Learning Symbolic Execution With Miasm
miasm
From cea-sec github
Miasm is a free and open source (GPLv2) reverse engineering framework. Miasm aims to analyze / modify / generate binary programs.
It has a bunch of cool features ranging like static binary analysis, IR representation, unpacking, de-obfuscation etc
I usually like to try out a new tool and have a look at it features if they are later needed in a project or CTFs.

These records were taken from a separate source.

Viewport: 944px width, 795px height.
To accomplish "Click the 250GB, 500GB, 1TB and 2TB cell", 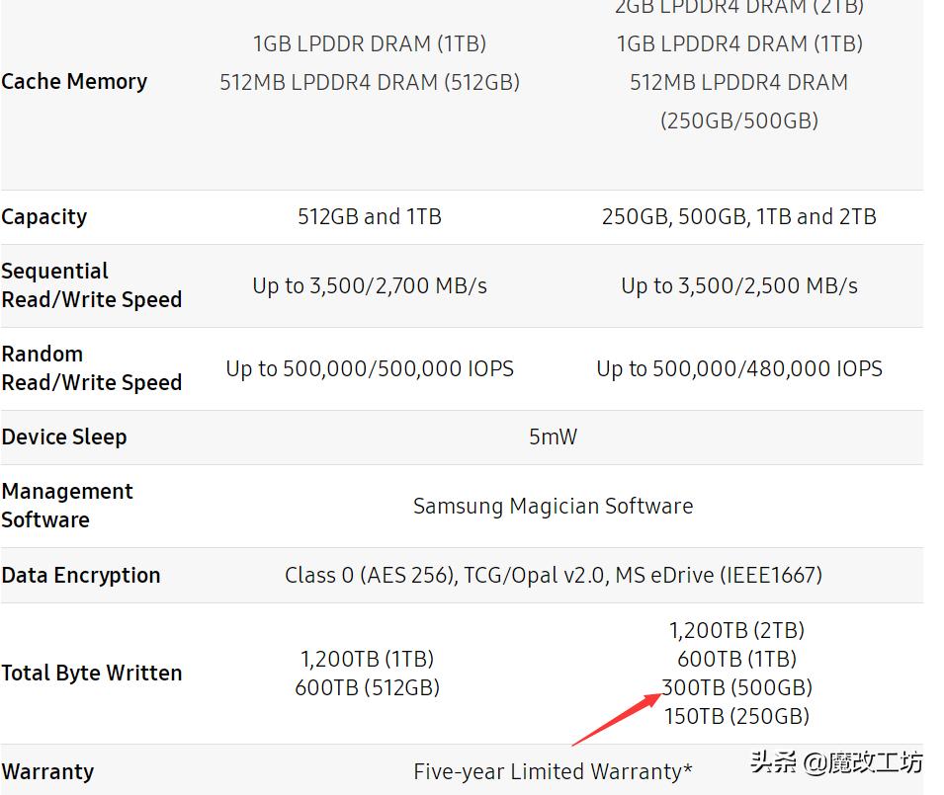I will click(739, 217).
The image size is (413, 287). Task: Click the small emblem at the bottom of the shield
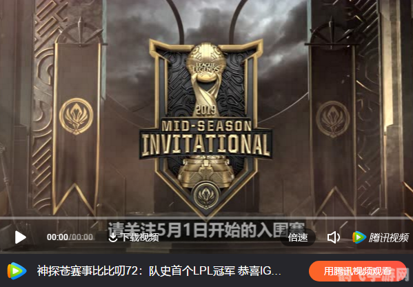click(206, 195)
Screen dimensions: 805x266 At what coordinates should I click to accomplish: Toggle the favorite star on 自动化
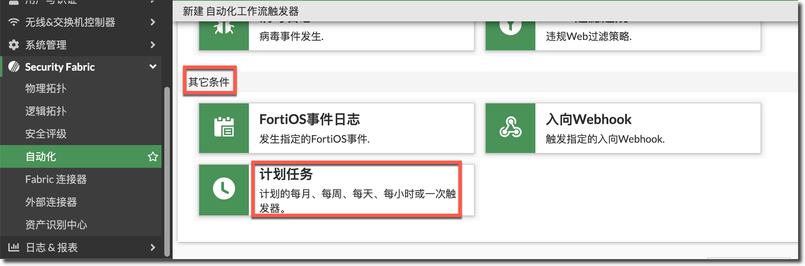coord(153,157)
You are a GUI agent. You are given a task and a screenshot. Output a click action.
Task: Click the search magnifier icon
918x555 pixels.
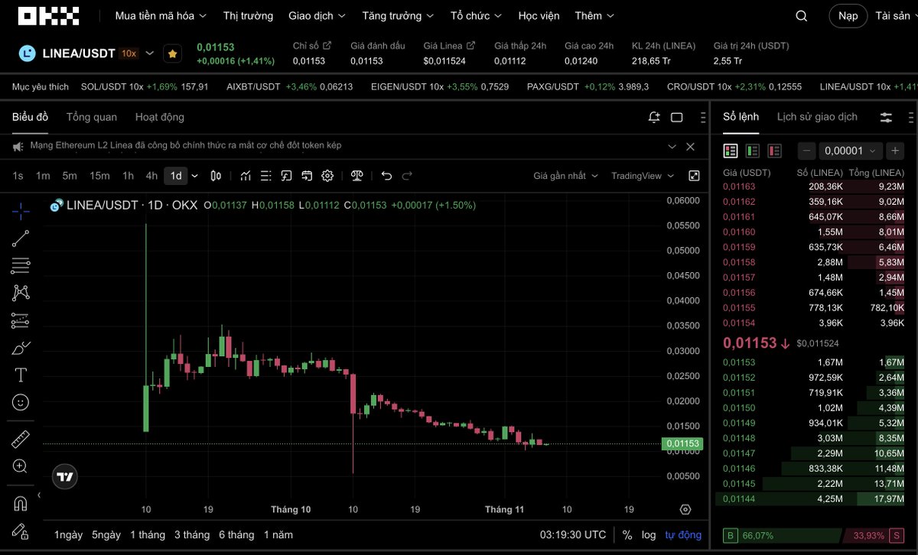(801, 16)
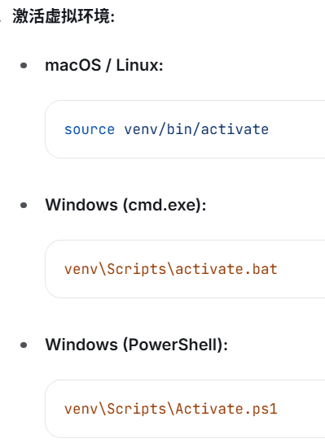Click the word 'macOS' in the first label
This screenshot has height=447, width=325.
(x=73, y=65)
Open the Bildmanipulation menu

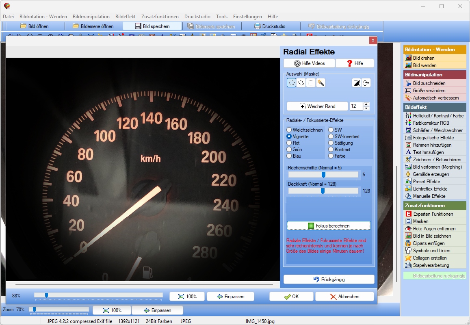pyautogui.click(x=91, y=17)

A couple of points to note if you’re new to Symbolic Execution
- Symbolize - mark memory/register as “symbol” - like a mathematical variable. Symbolized memory doesn’t have a value. The solvers use this variable to calculate constraints and solve to get values.
- Concretize - set “actual” value to memory like 0x41 for a byte, -22 for an int, etc.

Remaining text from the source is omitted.